This is going to be a clean message, but only because I am going to write about soap. I had another lapse in mind the other day and bought some of those designer soaps, including an "orange blossom and something' soap I used when I showed a few minutes ago. It inspired me to think about soap....or maybe the awful smell of it (it smelled like burnt orange and some other identified odor) was too much to take alone, and now I pass on to you the punishment of reading my soapy remarks.
There are to many soaps today. it use to be we had a choice of which white bar soap to buy. They are were simply made and did the same thing. No more! Now we have celebrity labeled soaps, liquid soaps, antibiotic soaps, fragrant soaps, soaps that treat skin disorders, soaps for dry skin or too moist skin, all natural soaps, facial soaps, dandruff soaps, decorative soaps..ahhhhhhhhhhhhhhhhhhhh It never ends. I even saw one soap that was billed as "Protects against Lycanthropic beasts" (that would be to save you from werewolves). It all smells to me, and it isn't a good odor.
Soaps have become like the bottled water that we are sold, a once simple product now jazzed up too much for marketing purposes. But real soap in its simplest and best form is nothing more than a combination of a fatty acid and an alkali oil...just two ingredients are needed...that's it. But no more. Now what is in soaps is a combination that would baffle anyone, all in an attempt to market brand a soap as better than a competitor's. Like water, basic soaps are all the same. So differentiation is needed to sell soap as in the many bottled waters created form plain water so that people spend their hard earned money to make the sellers wealthy.

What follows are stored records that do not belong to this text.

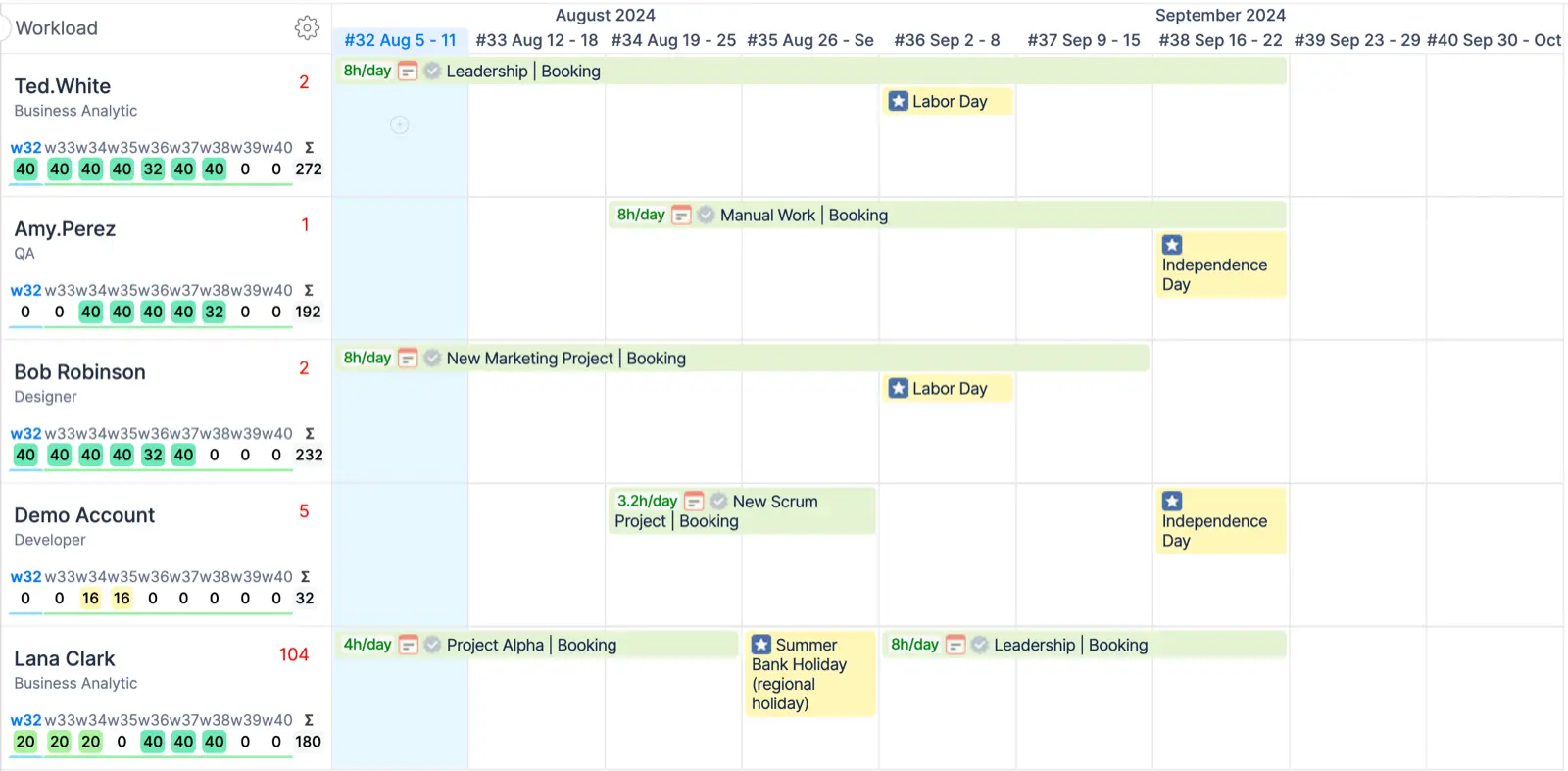Click the plus icon in Ted.White's week 32

pyautogui.click(x=400, y=124)
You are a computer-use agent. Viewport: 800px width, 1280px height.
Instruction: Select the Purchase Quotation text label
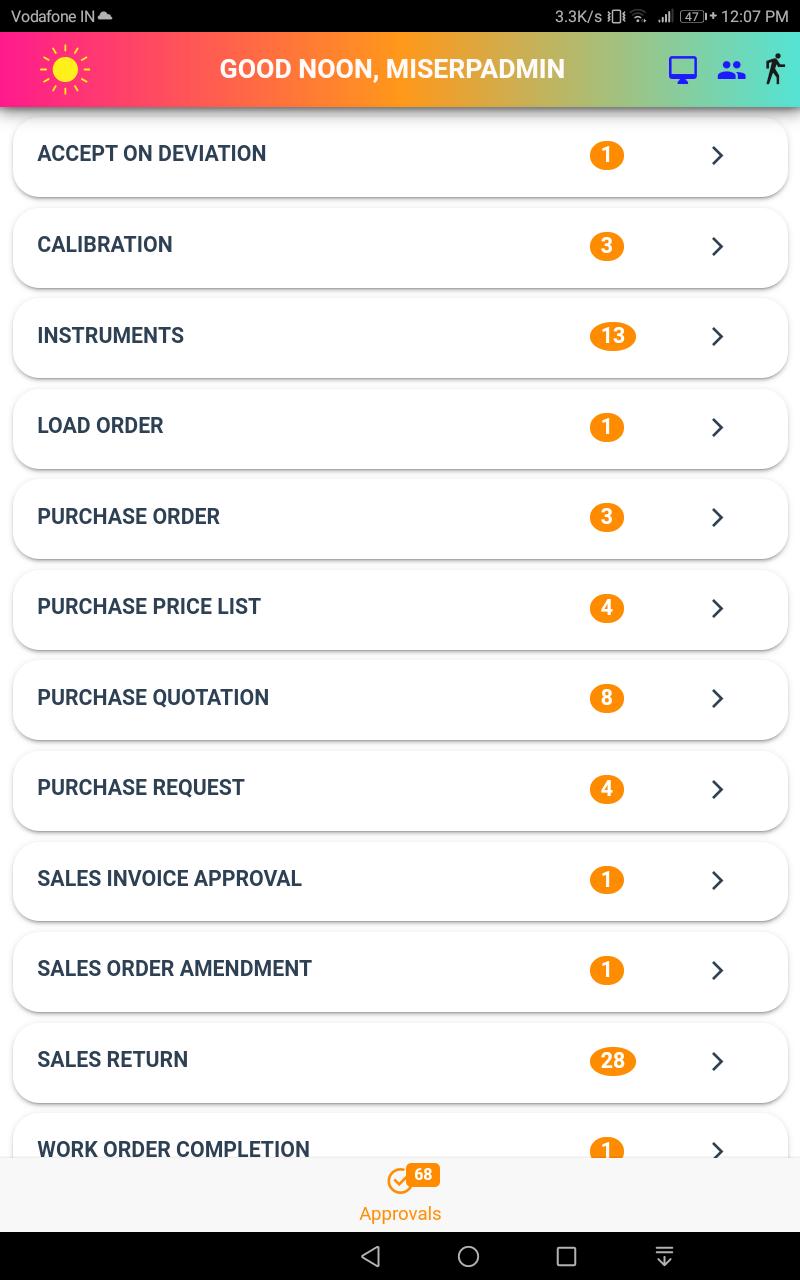click(153, 697)
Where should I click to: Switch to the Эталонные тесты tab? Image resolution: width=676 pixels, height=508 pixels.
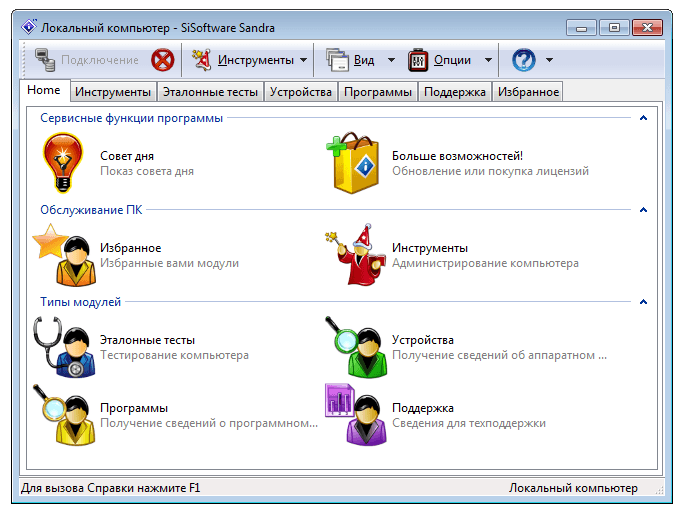coord(210,92)
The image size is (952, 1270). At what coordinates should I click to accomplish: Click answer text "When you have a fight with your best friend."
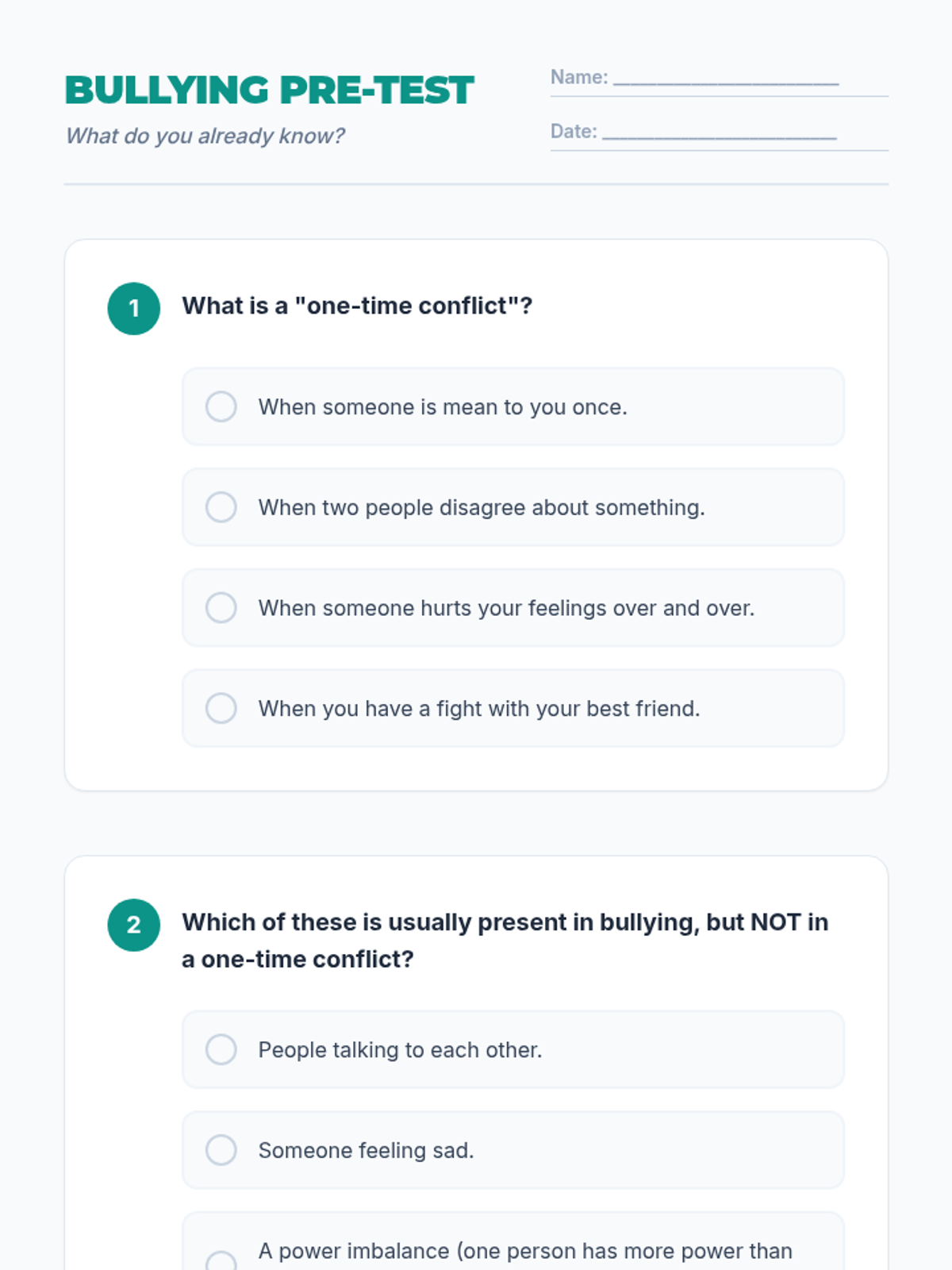click(479, 708)

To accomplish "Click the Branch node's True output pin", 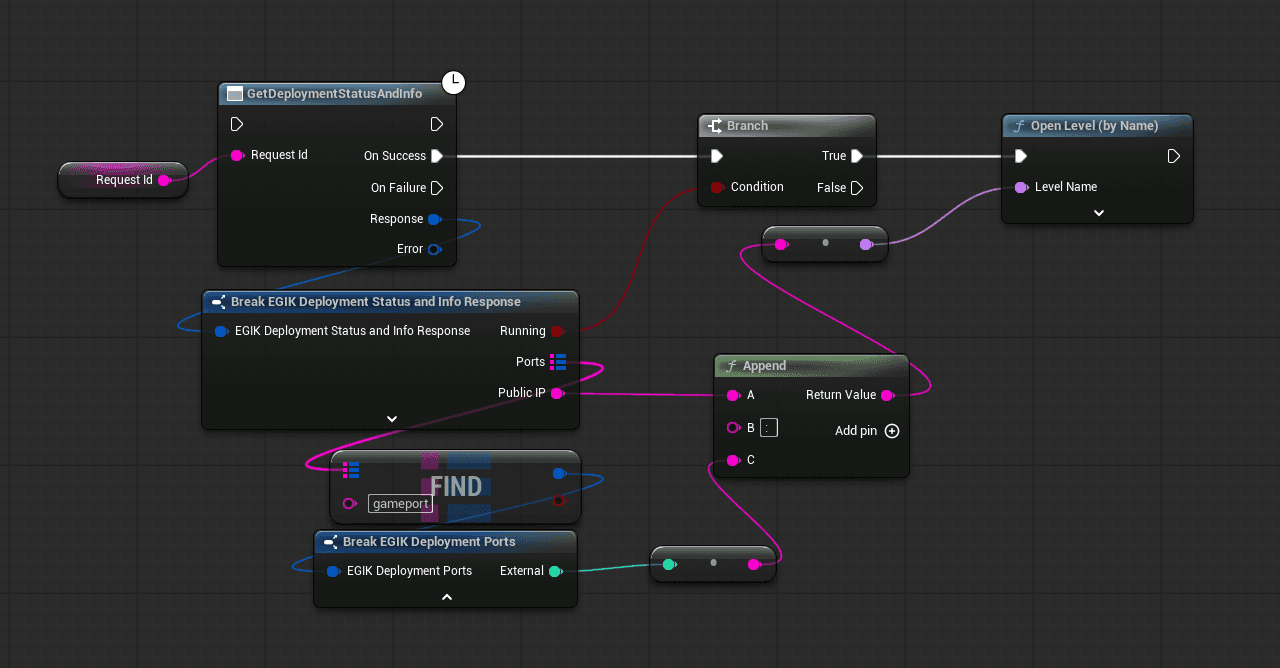I will pyautogui.click(x=857, y=156).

Another of the fragrant soaps that I bought when I purchased the orange blossom soap I showed with today is called Fig Fuge bath Scent. Here's what in that one: Sodium Stearate, Aqua/Water/eau, Propylene Glycol, Sodium Layrate, Sodium Myristate, Glycerin, Sodium Laureth Sulfate, Sodium Laurel Sulfate, Sorbitol, Tianium Dioxide (CL 77891), Parfum/fragrence, Butylated Hydrooxytoluene, Red 40 (CI 16035) Yellow 5 (CI 19140)
Gee, they make it so easy for us to understand the chemicals they put in soap. And I paid extra for this Fig soap. I wonder why there are no figs in the ingredients? Never mind! I'm eventually going to rub that soap on my face. It's better to just "clean" my mind of any more thoughts of soap. It's too dirty a topic for me. Frankly, it stinks.